THROMBOSIS-RELATED MARKERS IN UNSTABLE ANGINA-PECTORIS

While thrombus formation has been implicated in the pathogenesis of unstable angina, the value of thrombus-related markers for distinguishing unstable from stable angina is not well defined. Fibrin D-dimer and plasminogen activator inhibitor were prospectively analyzed in the peripheral blood of 46 patients (26 with unstable angina and 20 with stable angina or normal coronary arteries). Baseline blood samples were drawn within 24 h after rest pain in patients with unstable angina and in 19 of these 26 patients in < 6 h. In patients with unstable angina, mean +/- SD (median) values for fibrin D-dimer and plasminogen activator inhibitor values measured 0.09 +/- 0.06 (0.07) mu-g/ml and 9.1 +/- 9.6 (5.9) IU, respectively, compared to 0.11 +/- 0.10 (0.05) mu-g/ml and 5.5 +/- 1.9 (5.0) IU/ml, in patients in the control group (p = NS for all comparisons between the two groups). Recurrent in-hospital pain, coronary anatomy and need for intervention showed no relation to the levels of these markers.

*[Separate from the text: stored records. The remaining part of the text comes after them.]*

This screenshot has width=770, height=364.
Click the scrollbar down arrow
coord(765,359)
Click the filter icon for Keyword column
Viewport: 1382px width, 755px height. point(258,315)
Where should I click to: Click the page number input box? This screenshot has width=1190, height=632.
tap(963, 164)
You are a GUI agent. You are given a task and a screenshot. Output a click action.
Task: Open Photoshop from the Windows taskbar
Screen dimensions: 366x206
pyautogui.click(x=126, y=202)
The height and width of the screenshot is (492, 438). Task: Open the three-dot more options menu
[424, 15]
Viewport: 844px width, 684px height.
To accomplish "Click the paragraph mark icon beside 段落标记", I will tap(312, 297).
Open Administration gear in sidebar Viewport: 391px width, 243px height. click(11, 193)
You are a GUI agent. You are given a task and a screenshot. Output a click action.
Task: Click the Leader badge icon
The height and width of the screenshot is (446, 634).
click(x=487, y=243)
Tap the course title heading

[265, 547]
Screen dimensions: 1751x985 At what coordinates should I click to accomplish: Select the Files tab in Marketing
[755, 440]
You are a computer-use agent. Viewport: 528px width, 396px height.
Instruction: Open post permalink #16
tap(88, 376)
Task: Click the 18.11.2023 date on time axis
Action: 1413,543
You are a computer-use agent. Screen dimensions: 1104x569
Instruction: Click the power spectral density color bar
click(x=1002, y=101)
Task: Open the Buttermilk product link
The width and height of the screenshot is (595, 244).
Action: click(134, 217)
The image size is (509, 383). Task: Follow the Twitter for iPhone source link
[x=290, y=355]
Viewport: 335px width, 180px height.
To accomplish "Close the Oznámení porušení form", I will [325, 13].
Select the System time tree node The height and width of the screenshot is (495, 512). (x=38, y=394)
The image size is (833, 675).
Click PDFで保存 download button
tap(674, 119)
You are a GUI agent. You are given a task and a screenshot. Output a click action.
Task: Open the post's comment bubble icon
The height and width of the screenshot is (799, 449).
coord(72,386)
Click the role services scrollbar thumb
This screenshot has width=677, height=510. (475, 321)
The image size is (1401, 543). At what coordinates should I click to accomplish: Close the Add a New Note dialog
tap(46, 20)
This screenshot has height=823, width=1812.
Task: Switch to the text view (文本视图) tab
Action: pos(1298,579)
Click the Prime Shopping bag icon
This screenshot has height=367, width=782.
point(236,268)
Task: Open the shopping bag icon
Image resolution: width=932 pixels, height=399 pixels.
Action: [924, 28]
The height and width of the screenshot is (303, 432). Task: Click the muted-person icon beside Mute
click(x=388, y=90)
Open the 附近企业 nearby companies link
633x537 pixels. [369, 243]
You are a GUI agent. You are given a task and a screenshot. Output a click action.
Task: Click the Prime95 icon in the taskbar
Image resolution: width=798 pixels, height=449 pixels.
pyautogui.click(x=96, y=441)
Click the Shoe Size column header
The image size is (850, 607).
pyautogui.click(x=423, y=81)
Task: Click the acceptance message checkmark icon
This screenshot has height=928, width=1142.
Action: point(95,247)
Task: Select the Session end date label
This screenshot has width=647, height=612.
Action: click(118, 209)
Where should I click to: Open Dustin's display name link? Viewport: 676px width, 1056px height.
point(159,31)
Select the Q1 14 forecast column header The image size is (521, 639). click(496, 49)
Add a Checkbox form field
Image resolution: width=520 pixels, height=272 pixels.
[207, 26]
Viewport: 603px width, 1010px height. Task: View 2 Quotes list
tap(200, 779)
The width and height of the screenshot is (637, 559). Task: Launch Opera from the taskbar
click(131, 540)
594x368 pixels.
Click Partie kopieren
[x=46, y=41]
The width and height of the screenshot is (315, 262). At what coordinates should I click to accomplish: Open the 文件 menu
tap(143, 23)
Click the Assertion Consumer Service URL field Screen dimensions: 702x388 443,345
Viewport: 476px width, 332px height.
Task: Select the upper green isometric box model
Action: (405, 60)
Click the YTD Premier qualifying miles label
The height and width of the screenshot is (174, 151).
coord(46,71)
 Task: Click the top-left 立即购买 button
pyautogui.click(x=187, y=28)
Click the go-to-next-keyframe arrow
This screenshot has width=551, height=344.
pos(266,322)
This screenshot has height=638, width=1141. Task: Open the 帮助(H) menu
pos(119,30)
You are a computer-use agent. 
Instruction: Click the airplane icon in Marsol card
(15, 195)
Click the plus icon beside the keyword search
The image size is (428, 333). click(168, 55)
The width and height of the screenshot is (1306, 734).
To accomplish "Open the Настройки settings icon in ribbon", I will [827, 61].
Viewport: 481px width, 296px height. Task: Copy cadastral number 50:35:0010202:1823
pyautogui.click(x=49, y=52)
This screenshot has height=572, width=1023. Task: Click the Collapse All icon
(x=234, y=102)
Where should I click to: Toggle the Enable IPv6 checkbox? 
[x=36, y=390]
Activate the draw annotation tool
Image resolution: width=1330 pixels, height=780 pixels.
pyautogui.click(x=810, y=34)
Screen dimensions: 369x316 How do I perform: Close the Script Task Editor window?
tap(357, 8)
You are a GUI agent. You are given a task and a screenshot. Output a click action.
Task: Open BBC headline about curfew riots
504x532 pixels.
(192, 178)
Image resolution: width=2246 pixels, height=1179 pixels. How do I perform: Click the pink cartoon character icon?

In 19 additional patients (9 with unstable angina and 10 control patients) samples from the coronary sinus and the peripheral blood were also analyzed. Again, in patients with unstable angina all samples were drawn < 24 h after rest pain; in six of nine patients samples were drawn in < 6 h. A coronary sinus to peripheral blood gradient for either of these markers could not be demonstrated. The differences between peripheral and coronary sinus D-dimer and plasminogen activator inhibitor concentrations were also similar in patients with unstable angina and control patients. In conclusion, peripheral blood and even coronary sinus samples of D-dimer and plasminogen activator inhibitor could not distinguish patients with unstable angina from control patients. Although plaque disruption with thrombus formation appears to be the most important pathogenetic mechanism in unstable angina pectoris, the amount of thrombus may be too small to be detected by these assays. In addition, ongoing acute thrombus formation with a resultant decrease in coronary perfusion may be unimportant as a mechanism of rest pain.